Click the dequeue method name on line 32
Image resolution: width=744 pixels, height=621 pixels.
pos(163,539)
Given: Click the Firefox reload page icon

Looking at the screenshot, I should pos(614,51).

* * *

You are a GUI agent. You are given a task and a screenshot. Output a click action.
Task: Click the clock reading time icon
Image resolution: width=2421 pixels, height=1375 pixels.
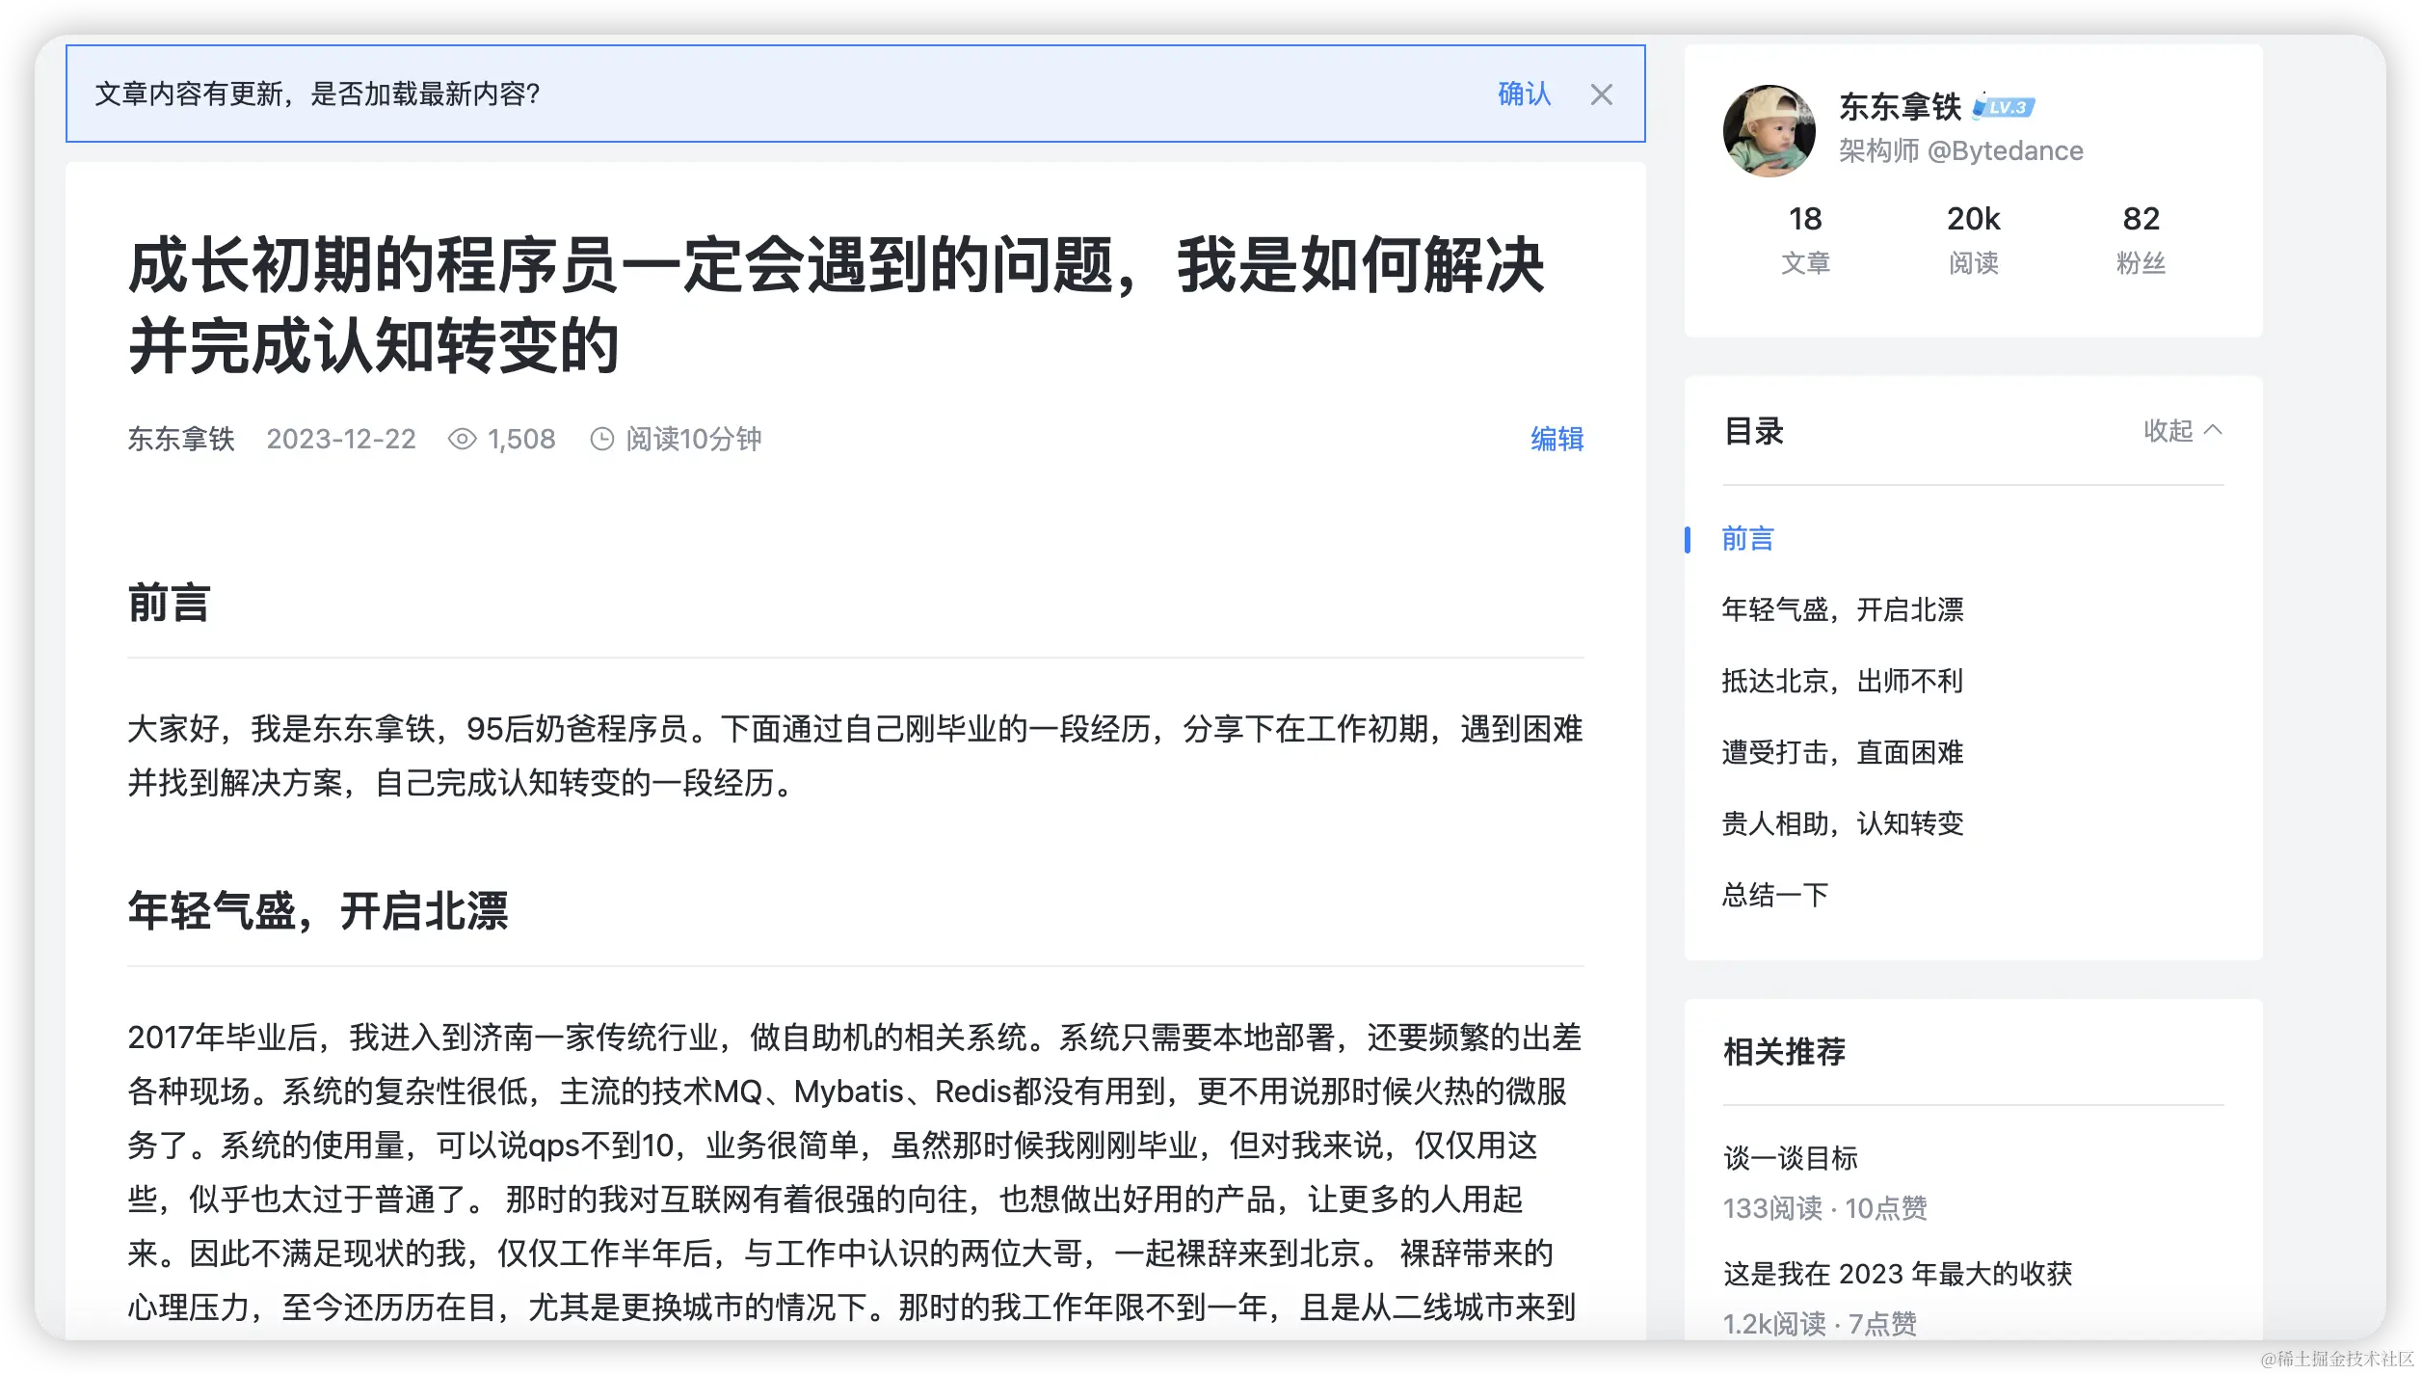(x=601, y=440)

Short exercise: Rewrite the data above as a numbered list, starting at the line that contains "You are a GUI" and running up to and including the line that contains "(x=601, y=440)", with blank lines dropped. Omit the pictures.

Output for this exercise:
1. You are a GUI agent. You are given a task and a screenshot. Output a click action.
2. Task: Click the clock reading time icon
3. Image resolution: width=2421 pixels, height=1375 pixels.
4. (x=601, y=440)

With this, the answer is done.